LAS IMÁGENES de montañas reflejadas boca abajo siempre flotando, entre juegos de ballenas y cantos de gaviotas, maravillaron al dramaturgo Bjørnson, uno de los primeros turistas que se atrevió a visitar las islas de Lofoten, ya a mediados del siglo XIX. Después de él, muchos más han querido descubrir este pequeño archipiélago al norte de Noruega, situado en el círculo polar ártico, entre 67 y 68 grados de latitud, a la misma altura que ciudades peninsulares como Bodø. La diversidad de estas islas y el esplendor de su naturaleza permiten practicar todo tipo de actividades a lo largo del año. Cuando las islas Lofoten se visten de invierno, se cubren de auroras boreales, nevadas y oscuridad. Una oscuridad que alcanza su límite con la noche polar, que se produce durante el solsticio de invierno, cuando el sol no llega a asomar por el horizonte en todo el día. Solo la vibrante luz de la aurora boreal ilumina entonces el cielo nocturno. Todo lo contrario se da con el sol de medianoche, un fenómeno natural observable solo en latitudes próximas al círculo polar en que el sol brilla durante las 24 horas. Este acontecimiento tan especial solo tiene lugar en las fechas cercanas al solsticio de verano. Un verano que en las islas Lofoten se presenta lleno de esplendor y colorido. El azul del mar se enreda con el verde intenso de las afiladas montañas que parecen rozar el cielo, y el blanco espumoso de las olas que se revuelcan en la orilla.
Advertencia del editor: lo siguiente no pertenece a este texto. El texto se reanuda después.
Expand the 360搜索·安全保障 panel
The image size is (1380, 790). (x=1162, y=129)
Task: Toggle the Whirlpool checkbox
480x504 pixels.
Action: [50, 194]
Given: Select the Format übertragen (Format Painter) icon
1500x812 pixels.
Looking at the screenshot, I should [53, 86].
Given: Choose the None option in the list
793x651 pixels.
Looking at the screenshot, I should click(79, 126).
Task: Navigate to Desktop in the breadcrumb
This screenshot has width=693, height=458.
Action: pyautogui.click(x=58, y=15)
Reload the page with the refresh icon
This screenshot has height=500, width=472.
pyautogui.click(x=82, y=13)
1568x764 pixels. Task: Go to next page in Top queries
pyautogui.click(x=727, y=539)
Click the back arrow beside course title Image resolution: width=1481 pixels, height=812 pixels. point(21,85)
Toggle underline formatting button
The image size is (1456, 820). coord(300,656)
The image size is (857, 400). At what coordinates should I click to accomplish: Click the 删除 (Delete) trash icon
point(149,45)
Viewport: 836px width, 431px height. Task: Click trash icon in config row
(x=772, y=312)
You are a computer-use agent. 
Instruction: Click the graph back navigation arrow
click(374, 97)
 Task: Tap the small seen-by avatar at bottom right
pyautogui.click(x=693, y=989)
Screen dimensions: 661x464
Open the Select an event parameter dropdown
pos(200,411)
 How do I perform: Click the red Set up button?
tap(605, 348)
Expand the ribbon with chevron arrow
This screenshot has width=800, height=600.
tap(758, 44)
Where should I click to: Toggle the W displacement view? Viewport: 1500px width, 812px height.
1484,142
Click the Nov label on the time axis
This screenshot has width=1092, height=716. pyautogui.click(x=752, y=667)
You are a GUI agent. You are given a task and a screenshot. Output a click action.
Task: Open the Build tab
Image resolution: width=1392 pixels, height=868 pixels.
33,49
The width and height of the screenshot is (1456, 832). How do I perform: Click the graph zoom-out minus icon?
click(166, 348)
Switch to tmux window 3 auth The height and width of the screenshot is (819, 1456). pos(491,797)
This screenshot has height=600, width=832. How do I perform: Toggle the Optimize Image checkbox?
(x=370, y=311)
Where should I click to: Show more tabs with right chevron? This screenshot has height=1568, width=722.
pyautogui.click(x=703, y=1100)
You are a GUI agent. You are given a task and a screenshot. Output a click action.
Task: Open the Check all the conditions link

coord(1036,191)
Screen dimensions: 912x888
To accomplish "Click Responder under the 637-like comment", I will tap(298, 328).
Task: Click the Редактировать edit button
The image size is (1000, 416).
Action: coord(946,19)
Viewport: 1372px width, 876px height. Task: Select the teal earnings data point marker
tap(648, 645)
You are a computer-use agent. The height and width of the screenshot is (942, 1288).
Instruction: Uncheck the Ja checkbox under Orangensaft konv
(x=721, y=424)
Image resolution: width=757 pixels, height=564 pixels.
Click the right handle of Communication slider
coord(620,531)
Un verano ideal para practicar todo tipo de actividades al aire libre, como paseos en bicicleta por fantásticos caminos o senderismo por rutas señaladas que recorren las islas. Con su vestido de otoño, Lofoten cambia de cara para poder verle el rostro a las orcas que se pasean por el archipiélago. Sea la época del año que sea, las islas Lofoten siempre brillan con luz propia.

PIES DE LINCE

El nombre Lofoten parece proceder de la unión de dos palabras noruegas: lo, que significa lince y foten, que significa pie. Y es que dicen que, desde tierra firme, la cadena de islas –con sus picos puntiagudos– parece unos pies de lince. Linces, osos y ciervos son algunos de los animales que abundan en esta tierra, que también destaca por la rica y variada vida marítima de que disponen sus costas. Además de los peces, focas y ballenas que parecen vigilar esta fría región ártica, el oeste de la isla de Røst, la que está más al sur, disfruta también del mayor arrecife de coral en aguas profundas. Cuenta la historia que ya los primeros habitantes de Lofoten vivían precisamente de la pesca. Pronto esta resultó tan importante que un rey vikingo del siglo XII decidió construir unas cabañas especiales para los pescadores que llegaban a las islas en temporada de pesca. Estas cabañas, conocidas como rorbuer, han sido modernizadas y acomodadas, convirtiéndolas en un sitio ideal para alojar a los turistas que quieren pasar la vacaciones en estas ignotas tierras. Unos turistas que pueden llegar a la capital Svolvær y a las ciudades de Leknes y Røst en menos de media hora con el avión que diariamente sale de Bodø.